なんの変哲もない物なのに、そこで売っているものをすごく魅力的な物に見せる魔力。

なぜだか知らないけれど、いつのまにか視線が惹きつけられてしまう引力。

そんな力が働いて、少年時代の僕には、屋台は大変魅力的なものに映っていた。

屋台で商品を売っている、頭にタオルを巻いた、色黒のお兄ちゃんをかっこいいとも思った。

しかし大人になって、そんな考え方は消えた。

屋台を出すのも、所詮は商売、金儲け。
店舗を出すより固定費が安く済むから、若干利益率が上がる。

人が少ない時は出店する必要がないから、
客が少ないのに無駄に発生する人件費を抑えることだってできる。

結局屋台だって、いい大人のおいしい商売なんだ。

そんなこともつゆしらず、子供は踊らされているだけなんだ。

いつしか僕は、そんな風に考えるようになった。

きっと会社でマーケティングや販売戦略などを徹底的に叩き込まれたせいなのだろう。

そんな時息子が、ふと言ってきた。

「ねえパパ。
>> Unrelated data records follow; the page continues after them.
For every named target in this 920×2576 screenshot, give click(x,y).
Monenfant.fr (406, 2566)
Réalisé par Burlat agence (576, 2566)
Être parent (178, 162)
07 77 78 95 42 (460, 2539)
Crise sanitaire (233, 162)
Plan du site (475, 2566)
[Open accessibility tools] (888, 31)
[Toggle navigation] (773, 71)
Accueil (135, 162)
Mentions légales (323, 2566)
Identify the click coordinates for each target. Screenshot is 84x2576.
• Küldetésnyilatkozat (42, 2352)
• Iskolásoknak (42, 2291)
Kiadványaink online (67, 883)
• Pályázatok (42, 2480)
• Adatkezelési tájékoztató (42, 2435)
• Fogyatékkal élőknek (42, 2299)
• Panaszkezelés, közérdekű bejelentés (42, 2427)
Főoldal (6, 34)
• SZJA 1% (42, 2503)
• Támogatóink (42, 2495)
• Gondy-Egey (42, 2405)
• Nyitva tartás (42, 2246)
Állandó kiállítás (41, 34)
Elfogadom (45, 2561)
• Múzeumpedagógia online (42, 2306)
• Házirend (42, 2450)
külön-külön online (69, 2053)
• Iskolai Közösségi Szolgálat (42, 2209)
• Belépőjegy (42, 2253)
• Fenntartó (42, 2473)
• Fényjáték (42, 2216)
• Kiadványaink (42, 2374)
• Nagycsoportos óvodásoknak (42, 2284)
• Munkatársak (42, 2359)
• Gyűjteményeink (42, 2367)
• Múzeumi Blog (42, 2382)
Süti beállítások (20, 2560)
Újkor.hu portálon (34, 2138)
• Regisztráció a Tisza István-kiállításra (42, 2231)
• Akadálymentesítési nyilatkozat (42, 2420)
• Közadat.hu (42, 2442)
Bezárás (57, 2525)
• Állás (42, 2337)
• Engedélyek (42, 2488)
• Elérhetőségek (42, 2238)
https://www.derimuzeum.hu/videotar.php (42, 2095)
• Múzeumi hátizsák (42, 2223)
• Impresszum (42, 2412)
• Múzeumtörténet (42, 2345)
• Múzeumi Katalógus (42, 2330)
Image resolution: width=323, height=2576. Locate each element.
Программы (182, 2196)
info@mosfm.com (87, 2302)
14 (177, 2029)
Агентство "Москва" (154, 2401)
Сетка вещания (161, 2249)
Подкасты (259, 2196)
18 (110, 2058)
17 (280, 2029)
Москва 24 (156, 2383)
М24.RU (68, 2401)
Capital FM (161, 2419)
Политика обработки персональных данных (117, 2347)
僕たちが普段遊んでる公園に出てる屋台の料理がおいしそうなんだ。今度2人で食べに行こうよ!」

公園に屋台?
珍しいこともあるもんだ。

俺は物珍しさでその公園に行ってみた。

背中が曲がりかけのおじいちゃんが、一生懸命、プライドポテトをあげていた。

聞けばこのおじいちゃん、毎日この公園で屋台を出していて、提供している料理は日替わりだそうだ。

焼きそばの時もあればポテトの時もあり。
フランクフルトの時もあれば、唐揚げの時もある。

子供の頃に好きだったメニューは、一通り食べられるようだった。

しかしこんな人通りが少ないところに屋台を構えたとて、ほとんど売れないに違いなかった。

実際おじいちゃんに聞いてみると、
1日平均5食程度しか売れないようだった。

屋台なので、材料をあまり買わないようにすれば、
赤字を出すことはなさそうだったが、

そんな1日5食のために、このおじいちゃんはなぜ、
暑い日も寒い日も、雨の日も雪の日も、この屋台に立ち続けるんだろう?

疑問に思ったから聞いてみた。

昔は街にはお祭りがあり、そこには屋台が出ていた。
屋台の親父とやんちゃ坊主。
喧嘩もしたけれど、そこには愛情があった。

親父は子供を可愛がったし、子供は親父を慕っていた。

そんな子供の憩いの場が、子供が大人の働く姿に憧れられる場所が、今どんどんなくなってきている。

わしだけはその機会を守ってやりたい。

そんな思いで屋台をやっているのだそうだ。

俺は久しぶりに泣いた。

そして次の日から、俺の持てる全ての力を使って、
おじいちゃんの屋台を宣伝した。

1ヶ月も経つと、街に活気が戻ってきた。
そしてその中心には、すっかり腰の曲がった、おじいちゃんがいた。